Oh, I forgot to add one last thing, it's better to undo that bottom bolt on the calipers and lift the cyclinder up while painting, that way you can mask the brake pads and the cyclinder itself from the inside to ensure no paint gets there. Doing this will also save you the trouble of removing the pads (as they can remain in place).


----------



## Sergei_dekker (Jun 4, 2005)

aussietrail said:


> Who is this question addressed to Sergei?  Tim or me?


well if both of u can help me on this itd be great


----------



## aussietrail (Sep 24, 2004)

Sergei_dekker said:


> well if both of u can help me on this itd be great


No problems mate, read my posts above and if you still need any further help, just ask.


----------



## GRRemlin (Jul 30, 2005)

I was told that the paint on calipers fades in about 3 month, and you have to repaint the again. How true is that?


----------



## aussietrail (Sep 24, 2004)

GRRemlin said:


> I was told that the paint on calipers fades in about 3 month, and you have to repaint the again. How true is that?

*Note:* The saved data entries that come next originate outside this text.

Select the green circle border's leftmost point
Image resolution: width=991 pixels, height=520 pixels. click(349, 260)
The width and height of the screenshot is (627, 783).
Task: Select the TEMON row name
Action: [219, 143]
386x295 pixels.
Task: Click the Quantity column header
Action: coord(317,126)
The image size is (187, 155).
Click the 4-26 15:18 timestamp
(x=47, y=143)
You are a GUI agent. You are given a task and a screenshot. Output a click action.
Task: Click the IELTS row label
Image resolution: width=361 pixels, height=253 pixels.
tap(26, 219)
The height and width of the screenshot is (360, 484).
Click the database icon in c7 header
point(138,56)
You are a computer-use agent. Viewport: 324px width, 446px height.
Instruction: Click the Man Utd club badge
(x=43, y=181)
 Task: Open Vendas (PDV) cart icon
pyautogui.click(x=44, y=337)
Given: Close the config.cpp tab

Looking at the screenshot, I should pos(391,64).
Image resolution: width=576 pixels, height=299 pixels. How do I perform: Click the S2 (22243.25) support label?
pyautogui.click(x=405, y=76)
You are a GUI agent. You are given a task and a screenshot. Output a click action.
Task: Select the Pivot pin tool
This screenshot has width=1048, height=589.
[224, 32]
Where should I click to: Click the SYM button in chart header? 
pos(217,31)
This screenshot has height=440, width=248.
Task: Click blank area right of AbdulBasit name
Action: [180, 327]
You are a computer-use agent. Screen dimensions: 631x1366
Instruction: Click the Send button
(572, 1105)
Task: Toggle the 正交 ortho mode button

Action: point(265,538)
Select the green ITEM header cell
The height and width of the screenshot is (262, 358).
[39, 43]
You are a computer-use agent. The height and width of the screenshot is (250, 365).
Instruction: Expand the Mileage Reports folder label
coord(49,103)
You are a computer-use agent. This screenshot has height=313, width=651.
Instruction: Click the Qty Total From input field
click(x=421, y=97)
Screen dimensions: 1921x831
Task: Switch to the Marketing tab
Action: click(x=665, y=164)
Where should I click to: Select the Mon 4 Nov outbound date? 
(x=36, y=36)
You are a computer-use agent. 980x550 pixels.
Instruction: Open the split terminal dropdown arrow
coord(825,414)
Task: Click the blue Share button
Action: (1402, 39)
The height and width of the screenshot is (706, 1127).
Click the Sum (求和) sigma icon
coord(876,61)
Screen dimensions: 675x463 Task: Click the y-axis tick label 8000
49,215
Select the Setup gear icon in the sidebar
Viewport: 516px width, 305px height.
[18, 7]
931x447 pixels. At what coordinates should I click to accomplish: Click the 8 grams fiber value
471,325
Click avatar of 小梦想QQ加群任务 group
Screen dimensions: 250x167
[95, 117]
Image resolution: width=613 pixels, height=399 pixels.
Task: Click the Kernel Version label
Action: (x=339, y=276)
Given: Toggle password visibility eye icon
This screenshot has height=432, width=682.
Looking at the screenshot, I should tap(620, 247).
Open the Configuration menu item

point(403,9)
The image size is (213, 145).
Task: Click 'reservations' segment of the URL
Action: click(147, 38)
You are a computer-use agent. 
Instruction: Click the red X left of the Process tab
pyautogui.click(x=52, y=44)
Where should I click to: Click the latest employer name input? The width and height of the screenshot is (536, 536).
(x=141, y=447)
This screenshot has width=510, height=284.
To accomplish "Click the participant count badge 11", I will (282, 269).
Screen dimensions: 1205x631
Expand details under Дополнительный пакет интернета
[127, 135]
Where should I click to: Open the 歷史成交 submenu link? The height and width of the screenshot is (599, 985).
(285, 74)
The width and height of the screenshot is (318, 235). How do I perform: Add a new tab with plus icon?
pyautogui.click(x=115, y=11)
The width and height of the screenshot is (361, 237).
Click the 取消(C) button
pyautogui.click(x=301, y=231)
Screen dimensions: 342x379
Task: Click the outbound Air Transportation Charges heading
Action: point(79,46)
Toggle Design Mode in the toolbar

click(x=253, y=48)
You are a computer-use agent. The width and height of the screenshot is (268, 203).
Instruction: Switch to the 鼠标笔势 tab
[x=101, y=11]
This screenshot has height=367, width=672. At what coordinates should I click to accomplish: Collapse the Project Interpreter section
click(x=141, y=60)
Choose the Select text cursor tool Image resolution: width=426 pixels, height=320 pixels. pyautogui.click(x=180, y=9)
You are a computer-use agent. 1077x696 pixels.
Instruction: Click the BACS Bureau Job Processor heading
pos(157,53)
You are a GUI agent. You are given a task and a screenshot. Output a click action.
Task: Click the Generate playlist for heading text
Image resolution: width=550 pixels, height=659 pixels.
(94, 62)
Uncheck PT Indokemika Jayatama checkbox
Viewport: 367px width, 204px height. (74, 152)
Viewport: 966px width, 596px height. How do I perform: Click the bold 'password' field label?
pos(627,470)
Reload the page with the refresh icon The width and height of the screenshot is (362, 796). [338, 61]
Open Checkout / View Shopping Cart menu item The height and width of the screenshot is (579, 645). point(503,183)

I'll let you know on the 3rd of October. It'll be 3 months then  so far no signs of fading at all.


----------



## Oreo (Nov 5, 2004)

Hi everyone,

Thinking on painting my calipers as well. I have a red xtrail and would like people's opinion on what color of paint I should use on my calipers.

Greg


----------



## aussietrail (Sep 24, 2004)

Oreo said:


> Hi everyone,
> 
> Thinking on painting my calipers as well. I have a red xtrail and would like people's opinion on what color of paint I should use on my calipers.
> 
> Greg


Red of course


----------



## Oreo (Nov 5, 2004)

Was considering red, but concerned with it not matching well with the red of my xtrail.

Greg


aussietrail said:


> Red of course


----------



## aussietrail (Sep 24, 2004)

If you look at the photos I posted on page 1 of this thread you would notice that only a small portion of the calipers would end-up showing anyway, so colour matching to the exact colour code of your car is not really necessary if you don't go to the extreme colour shade variation.

You can always take your colour code with you and try to match it with a heat resistant paint of the same code. Not sure if that would be available.

The choice is yours  what other colours you had in mind?


----------



## Oreo (Nov 5, 2004)

Thanks for the quick input.

Was considering silver, and black as well.

Greg


aussietrail said:


> If you look at the photos I posted on page 1 of this thread you would notice that only a small portion of the calipers would end-up showing anyway, so colour matching to the exact colour code of your car is not really necessary if you don't go to the extreme colour shade variation.
> 
> You can always take your colour code with you and try to match it with a heat resistant paint of the same code. Not sure if that would be available.
> 
> The choice is yours  what other colours you had in mind?


----------



## Oreo (Nov 5, 2004)

Finally painted my brake calipers (I really need to start posting some pics). I did it in silver. I may change it to red once I see how I like it and how it stands up to the winter.

I used VHT caliper paint, but was wondering if dulpli-color was any better or worse.

Greg


----------